# Extracted material
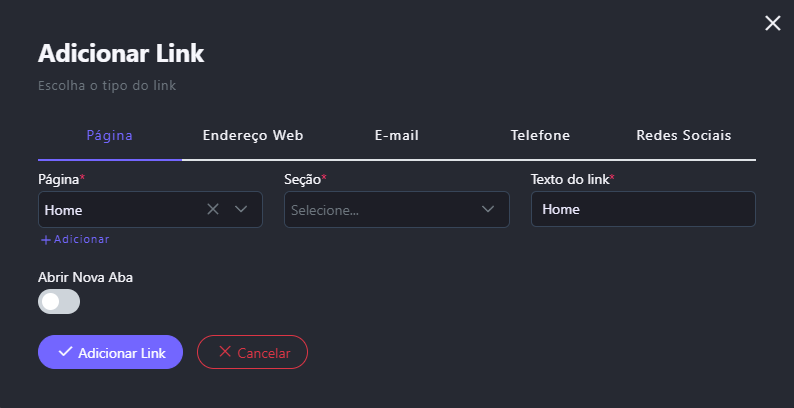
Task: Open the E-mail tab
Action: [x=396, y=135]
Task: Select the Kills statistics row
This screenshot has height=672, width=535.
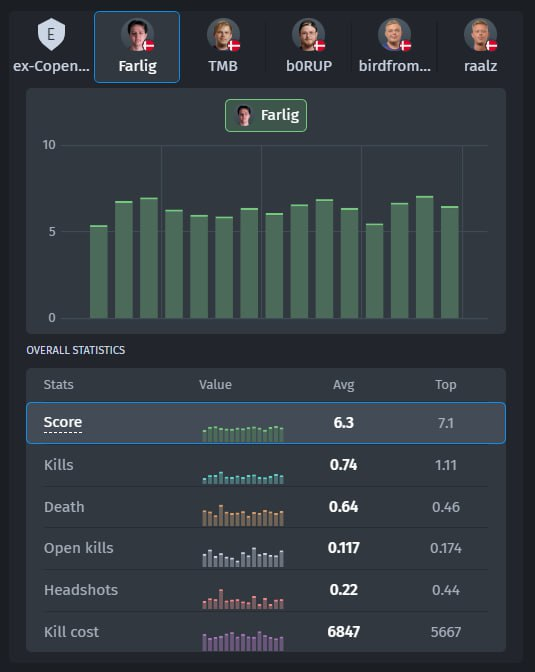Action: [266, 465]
==
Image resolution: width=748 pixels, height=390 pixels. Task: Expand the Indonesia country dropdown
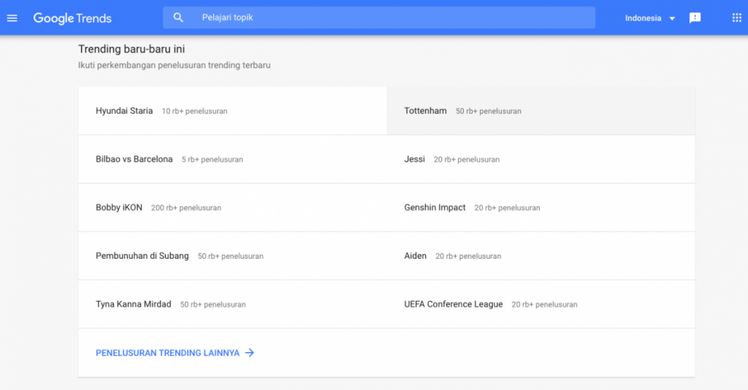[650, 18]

# What is required
Return each line from the listing above that contains the string "width".

# Answer to this task
This screenshot has height=672, width=535.
Image resolution: width=748 pixels, height=390 pixels. Task: Expand the Indonesia country dropdown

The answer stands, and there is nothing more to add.